### DO THIS
List every line of the material below that contains the string "Viewport".

^^^^^^^^

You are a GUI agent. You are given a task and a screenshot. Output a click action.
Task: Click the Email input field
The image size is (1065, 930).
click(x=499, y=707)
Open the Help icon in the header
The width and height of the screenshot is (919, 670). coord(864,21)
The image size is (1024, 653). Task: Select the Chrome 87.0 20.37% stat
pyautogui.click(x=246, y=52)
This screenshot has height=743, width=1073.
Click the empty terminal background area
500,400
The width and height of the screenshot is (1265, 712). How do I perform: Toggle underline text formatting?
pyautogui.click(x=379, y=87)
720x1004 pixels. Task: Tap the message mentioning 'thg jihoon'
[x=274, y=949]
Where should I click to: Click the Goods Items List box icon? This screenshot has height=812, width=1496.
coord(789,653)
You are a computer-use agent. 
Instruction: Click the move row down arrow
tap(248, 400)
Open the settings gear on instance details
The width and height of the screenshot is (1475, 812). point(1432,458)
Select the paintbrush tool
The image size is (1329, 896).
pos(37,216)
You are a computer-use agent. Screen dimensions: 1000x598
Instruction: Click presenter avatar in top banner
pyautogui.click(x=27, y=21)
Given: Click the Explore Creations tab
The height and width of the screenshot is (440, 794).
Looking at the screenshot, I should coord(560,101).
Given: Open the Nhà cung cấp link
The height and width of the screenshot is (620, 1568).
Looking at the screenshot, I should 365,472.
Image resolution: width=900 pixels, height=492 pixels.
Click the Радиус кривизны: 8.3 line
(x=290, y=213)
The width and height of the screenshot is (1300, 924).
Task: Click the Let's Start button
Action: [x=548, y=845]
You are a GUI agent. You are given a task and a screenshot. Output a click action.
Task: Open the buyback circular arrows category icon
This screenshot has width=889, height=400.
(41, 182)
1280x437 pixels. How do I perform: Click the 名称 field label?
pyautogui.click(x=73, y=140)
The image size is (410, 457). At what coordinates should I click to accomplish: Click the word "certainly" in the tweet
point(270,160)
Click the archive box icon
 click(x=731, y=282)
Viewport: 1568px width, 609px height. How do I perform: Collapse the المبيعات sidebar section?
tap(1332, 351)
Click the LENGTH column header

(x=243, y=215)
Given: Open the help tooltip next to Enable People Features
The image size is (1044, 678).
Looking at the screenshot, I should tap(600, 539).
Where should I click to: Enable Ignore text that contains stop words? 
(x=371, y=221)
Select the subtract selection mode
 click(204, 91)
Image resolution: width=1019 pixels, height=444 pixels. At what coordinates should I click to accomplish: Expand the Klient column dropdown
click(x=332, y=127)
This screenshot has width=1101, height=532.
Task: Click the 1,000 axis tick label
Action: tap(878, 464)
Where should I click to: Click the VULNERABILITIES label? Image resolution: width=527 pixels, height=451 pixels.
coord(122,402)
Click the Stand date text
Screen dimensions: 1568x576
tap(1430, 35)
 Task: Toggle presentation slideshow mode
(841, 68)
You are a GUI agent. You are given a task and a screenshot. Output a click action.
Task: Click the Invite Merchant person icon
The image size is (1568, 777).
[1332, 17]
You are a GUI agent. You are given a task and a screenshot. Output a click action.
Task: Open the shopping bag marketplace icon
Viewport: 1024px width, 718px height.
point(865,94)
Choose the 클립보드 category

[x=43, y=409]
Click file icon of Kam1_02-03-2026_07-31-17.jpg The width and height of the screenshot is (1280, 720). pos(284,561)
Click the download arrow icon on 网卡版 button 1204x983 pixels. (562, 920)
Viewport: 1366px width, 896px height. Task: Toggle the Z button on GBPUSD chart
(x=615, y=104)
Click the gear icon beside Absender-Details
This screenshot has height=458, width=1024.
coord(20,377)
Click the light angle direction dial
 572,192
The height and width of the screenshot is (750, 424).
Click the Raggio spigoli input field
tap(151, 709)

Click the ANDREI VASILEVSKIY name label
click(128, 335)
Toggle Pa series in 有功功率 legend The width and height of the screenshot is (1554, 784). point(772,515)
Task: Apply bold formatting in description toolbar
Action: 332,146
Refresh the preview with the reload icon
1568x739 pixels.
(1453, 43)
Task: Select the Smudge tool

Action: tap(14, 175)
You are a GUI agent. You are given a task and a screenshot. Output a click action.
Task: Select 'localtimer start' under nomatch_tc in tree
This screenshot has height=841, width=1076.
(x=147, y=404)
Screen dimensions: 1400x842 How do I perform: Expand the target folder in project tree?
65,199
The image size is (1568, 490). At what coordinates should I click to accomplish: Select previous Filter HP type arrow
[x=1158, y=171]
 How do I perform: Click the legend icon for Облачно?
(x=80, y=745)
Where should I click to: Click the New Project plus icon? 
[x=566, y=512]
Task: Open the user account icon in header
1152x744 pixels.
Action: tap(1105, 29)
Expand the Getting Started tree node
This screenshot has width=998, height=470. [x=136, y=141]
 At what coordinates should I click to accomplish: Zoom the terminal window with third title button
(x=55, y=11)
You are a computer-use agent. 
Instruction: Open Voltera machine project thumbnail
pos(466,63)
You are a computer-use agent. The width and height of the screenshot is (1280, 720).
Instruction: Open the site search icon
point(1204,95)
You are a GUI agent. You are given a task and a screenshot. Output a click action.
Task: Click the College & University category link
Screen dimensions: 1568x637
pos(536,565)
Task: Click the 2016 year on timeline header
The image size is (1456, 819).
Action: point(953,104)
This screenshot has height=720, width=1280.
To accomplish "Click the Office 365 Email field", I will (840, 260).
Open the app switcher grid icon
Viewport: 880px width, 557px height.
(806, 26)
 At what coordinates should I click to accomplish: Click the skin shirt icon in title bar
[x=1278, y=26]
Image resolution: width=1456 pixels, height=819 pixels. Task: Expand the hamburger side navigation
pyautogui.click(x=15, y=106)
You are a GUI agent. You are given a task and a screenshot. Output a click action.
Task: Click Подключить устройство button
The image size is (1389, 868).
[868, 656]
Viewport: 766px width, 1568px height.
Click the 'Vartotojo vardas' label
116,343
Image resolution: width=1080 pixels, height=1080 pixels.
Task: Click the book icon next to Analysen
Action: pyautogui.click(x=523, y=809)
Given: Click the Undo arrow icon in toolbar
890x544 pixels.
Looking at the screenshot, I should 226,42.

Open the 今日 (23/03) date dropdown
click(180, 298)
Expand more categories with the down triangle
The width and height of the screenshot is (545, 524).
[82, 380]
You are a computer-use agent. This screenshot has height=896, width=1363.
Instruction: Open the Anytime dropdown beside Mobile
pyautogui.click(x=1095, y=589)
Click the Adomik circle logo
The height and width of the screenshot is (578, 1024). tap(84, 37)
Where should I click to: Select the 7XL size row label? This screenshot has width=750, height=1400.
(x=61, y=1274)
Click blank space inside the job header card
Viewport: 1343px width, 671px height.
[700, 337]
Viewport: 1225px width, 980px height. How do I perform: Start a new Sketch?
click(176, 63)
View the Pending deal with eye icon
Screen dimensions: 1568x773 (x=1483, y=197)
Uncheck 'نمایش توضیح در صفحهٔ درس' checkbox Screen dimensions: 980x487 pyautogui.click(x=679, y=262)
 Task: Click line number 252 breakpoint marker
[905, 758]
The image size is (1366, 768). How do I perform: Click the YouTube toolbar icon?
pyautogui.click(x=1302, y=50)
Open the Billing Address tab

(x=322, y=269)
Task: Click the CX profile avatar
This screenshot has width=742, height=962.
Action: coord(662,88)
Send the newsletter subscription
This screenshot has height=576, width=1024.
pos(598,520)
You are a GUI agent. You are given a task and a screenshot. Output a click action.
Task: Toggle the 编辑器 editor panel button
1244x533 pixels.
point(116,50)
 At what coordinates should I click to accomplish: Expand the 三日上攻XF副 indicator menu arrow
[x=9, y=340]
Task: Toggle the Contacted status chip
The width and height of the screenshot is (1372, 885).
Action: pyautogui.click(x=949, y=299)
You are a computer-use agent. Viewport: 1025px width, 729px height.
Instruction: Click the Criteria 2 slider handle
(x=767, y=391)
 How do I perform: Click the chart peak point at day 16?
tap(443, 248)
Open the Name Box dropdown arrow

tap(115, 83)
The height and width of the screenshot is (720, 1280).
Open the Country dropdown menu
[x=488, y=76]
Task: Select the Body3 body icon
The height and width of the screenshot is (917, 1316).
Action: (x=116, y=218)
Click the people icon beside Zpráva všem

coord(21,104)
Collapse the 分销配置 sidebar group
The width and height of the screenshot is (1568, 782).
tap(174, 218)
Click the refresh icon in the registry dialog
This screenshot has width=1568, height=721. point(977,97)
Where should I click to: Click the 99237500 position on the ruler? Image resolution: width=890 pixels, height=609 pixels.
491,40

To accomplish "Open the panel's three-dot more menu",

^^^^^^^^

### RESPONSE
Viewport: 1568px width, 609px height. How do I perform: Collapse the المبيعات sidebar section?
Viewport: 1024px width, 718px height.
Viewport: 1366px width, 896px height. Task: Toggle the Z button on GBPUSD chart
Viewport: 880px width, 557px height.
Viewport: 766px width, 1568px height.
Viewport: 1343px width, 671px height.
Viewport: 1225px width, 980px height. How do I perform: Start a new Sketch?
You are a computer-use agent. Viewport: 1025px width, 729px height.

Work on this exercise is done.